Exercise text:
•••••

But it'll probably happen anyway. In fact, the longer we wait to take action, the more inevitable it becomes.

Look at it this way. Back in the late 1980s and early 1990s, the United States went through a savings-and-loan crisis right about the same time Japan endured the beginning of its banking-and-stock-market crisis. Today, however, the S&L crisis is hardly a blip on U.S. memories, while Japan's Lost Decade is now part of global financial lore. The reason for this big disparity is simple: We attacked the S&L industry with great energy, shuttered or sold off ailing thrifts, and decisively enacted new guidelines to avoid such problems as under-funded state insurance pools, lousy capital requirements, and major regulatory loopholes.

Japan did nothing. It refused to acknowledge the breadth and depth of its problems, partly because banks are part of complex, societal cross-linking arrangements known as keiretsus. And because taking action would force it to admit it had handled this sector poorly. By the time Japan finally realized it had to take action, the problem was so ingrained and the losses had ballooned so much that it was too late for decisive action - only time and long-term policy changes could bring about the desired conclusion.

This time around in the United States, the Fed opted for the "prop it up" pathway instead of the decisive route. Think about it. When the subprime crisis broke, instead of permitting the free markets to fix the problem, the Fed embarked upon on of its most aggressive rate-cutting campaigns ever, and slashed borrowing costs at a time when it probably should have been raising them.

Then it set a dangerous precedent when it intervened in The Bear Stearns Cos. ( BSC ) case, setting up a bailout-and-sale deal with JPMorgan Chase & Co. ( JPM ). When Fannie Mae ( FNM ) and Freddie Mac ( FRE ) came around, the Fed was almost obligated by that precedent to bail these two mortgage giants out - not necessarily the best position to be in when additional failures (such as the Federal Housing Administration, or FHA) are in the offing. Indeed, investing guru Jim Rogers calls the Fannie-Freddie bailout an " unmitigated disaster ."

For some perspective, consider this: This bailout adds $6 trillion to the U.S. debt load - a liability that's equal to nearly half the value of the output from the U.S. economy for an entire year.

(In his recent " Inside Wall Street " column, Money Morning Contributing Editor R. Shah Gilani makes an excellent argument that the bailouts of Fannie and Freddie, though as undesirable as we say, still were probably necessary and certainly were the only valid exceptions to the "no-bailouts" argument. He'll detail the FHA predicament in an upcoming "Inside Wall Street" report).

By slashing rates, pumping up the money supply and rescuing poorly managed enterprises, Fed Chairman Bernanke has essentially thumbed his nose at the free-market system, as if to say the central bank can do it better. Financial markets are remarkably resilient. If financial ventures are so poorly run that they're poised to fail, the free-market doctrine says to let them do so. The pain will be deep, and will certainly have a broad ripple effect, but in the end the marketplace will have flushed the poorly run venture away, freeing up capital that well-run, opportunistically rich companies can use to grow and create jobs.

•••••

Recorded data:
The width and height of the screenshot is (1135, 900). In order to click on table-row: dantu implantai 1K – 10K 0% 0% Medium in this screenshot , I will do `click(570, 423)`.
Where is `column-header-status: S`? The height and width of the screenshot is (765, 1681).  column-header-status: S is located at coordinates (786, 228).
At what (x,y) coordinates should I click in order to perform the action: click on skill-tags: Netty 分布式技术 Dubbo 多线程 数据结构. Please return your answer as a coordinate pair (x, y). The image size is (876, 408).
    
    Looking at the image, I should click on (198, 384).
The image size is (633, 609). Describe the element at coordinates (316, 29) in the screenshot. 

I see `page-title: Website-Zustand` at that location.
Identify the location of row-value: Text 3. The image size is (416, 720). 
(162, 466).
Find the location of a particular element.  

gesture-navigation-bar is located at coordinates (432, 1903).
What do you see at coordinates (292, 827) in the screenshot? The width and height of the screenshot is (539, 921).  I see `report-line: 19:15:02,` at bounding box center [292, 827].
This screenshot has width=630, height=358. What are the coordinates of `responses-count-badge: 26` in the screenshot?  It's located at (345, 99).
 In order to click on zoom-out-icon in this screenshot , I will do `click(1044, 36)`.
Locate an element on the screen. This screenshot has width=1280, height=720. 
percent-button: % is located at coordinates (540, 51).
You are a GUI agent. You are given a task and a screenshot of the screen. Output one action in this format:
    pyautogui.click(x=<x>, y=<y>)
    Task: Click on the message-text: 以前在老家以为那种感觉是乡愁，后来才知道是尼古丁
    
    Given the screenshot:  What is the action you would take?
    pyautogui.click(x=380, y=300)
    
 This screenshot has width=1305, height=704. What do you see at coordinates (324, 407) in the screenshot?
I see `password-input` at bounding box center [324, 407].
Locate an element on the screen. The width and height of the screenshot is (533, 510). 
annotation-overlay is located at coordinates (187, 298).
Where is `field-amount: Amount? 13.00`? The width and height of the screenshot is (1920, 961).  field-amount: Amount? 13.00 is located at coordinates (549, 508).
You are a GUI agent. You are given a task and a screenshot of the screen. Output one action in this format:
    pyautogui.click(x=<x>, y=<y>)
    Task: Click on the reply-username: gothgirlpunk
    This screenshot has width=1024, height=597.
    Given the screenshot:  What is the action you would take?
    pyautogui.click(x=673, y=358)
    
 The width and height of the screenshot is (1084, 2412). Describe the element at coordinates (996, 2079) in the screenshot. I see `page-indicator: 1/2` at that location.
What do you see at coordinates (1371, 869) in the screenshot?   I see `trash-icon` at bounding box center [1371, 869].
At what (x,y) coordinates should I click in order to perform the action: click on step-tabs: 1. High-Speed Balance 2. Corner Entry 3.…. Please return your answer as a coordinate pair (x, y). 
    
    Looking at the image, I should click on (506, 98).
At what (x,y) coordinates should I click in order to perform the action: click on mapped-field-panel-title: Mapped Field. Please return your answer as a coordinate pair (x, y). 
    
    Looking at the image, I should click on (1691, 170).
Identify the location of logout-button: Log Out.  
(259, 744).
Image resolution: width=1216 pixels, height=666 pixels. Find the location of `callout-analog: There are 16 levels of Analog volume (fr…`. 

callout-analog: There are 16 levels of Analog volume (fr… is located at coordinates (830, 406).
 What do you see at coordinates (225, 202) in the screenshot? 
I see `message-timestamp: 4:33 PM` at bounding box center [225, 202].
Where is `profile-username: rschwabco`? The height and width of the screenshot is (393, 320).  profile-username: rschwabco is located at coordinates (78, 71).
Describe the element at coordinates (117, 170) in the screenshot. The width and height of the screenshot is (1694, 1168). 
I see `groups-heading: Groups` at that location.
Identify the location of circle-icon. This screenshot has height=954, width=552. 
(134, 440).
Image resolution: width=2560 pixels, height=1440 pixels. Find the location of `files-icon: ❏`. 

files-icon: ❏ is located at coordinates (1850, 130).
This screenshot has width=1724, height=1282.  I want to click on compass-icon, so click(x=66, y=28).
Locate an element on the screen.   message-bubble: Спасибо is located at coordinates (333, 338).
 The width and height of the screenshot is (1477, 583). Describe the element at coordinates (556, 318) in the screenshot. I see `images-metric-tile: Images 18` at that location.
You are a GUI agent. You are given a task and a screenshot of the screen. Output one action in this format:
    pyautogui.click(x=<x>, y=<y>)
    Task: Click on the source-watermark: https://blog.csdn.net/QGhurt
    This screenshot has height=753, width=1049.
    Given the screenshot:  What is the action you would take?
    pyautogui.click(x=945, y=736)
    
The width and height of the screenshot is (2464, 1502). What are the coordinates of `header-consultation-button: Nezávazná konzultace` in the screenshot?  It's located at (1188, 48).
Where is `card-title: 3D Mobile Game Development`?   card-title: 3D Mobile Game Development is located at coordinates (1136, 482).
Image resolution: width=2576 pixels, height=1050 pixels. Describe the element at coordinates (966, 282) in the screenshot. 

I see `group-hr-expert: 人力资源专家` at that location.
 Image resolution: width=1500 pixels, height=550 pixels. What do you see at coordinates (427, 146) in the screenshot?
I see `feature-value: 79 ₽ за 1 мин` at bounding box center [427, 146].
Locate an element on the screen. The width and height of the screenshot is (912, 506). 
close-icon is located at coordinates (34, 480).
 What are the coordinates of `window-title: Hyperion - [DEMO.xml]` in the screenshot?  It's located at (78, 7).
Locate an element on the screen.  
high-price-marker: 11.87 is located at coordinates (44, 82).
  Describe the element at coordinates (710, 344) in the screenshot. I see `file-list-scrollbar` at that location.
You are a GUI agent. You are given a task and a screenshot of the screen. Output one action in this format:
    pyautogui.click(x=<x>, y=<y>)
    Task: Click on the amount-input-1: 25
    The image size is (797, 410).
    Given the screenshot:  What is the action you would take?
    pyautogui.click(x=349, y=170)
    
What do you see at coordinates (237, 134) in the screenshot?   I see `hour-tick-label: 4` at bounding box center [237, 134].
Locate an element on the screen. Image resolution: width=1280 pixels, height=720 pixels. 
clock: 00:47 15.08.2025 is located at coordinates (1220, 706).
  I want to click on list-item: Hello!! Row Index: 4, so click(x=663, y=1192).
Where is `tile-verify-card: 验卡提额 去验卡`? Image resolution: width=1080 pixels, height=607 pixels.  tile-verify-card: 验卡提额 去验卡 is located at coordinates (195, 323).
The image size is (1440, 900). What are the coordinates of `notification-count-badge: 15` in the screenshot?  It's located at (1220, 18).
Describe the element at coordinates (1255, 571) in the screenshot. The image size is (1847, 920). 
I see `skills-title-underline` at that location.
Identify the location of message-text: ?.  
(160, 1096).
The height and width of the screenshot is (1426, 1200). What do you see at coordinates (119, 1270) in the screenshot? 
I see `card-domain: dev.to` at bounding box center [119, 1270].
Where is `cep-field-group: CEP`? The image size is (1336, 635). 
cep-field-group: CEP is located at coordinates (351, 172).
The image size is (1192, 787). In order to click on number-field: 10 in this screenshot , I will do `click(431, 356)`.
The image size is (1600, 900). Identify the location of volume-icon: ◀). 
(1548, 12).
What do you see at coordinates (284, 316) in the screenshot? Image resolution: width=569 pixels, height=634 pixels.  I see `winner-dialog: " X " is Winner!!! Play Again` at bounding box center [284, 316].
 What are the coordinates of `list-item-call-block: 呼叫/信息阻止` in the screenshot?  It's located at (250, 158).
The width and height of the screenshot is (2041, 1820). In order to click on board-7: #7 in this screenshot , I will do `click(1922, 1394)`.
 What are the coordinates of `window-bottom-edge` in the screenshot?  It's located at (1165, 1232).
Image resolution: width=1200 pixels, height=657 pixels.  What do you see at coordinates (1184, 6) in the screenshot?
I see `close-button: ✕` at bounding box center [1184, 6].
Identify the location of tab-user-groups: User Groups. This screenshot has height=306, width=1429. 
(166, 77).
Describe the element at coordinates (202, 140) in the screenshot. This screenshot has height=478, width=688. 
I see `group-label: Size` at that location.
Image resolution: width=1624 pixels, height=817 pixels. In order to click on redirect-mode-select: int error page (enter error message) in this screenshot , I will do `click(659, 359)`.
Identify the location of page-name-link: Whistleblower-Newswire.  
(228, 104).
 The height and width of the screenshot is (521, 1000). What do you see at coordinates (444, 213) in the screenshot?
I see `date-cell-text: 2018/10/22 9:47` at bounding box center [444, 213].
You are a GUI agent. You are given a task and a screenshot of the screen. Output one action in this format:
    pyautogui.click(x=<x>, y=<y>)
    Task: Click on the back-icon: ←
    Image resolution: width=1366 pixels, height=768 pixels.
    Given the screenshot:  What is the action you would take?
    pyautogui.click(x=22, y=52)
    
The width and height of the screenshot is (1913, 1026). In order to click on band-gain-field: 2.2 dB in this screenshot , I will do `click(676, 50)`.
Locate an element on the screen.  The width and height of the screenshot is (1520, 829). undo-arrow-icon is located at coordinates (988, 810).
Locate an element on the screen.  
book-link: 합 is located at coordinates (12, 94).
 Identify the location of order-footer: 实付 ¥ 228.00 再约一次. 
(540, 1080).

•••••

Activity 1: In the bailout article, how much does the Fannie-Freddie bailout add to the U.S. debt load?
Activity 2: Retype the passage of the bailout article between "But it'll probably" and "major regulatory loopholes.", inclusive.

Exercise answer 1: $6 trillion.

Exercise answer 2:
But it'll probably happen anyway. In fact, the longer we wait to take action, the more inevitable it becomes.

Look at it this way. Back in the late 1980s and early 1990s, the United States went through a savings-and-loan crisis right about the same time Japan endured the beginning of its banking-and-stock-market crisis. Today, however, the S&L crisis is hardly a blip on U.S. memories, while Japan's Lost Decade is now part of global financial lore. The reason for this big disparity is simple: We attacked the S&L industry with great energy, shuttered or sold off ailing thrifts, and decisively enacted new guidelines to avoid such problems as under-funded state insurance pools, lousy capital requirements, and major regulatory loopholes.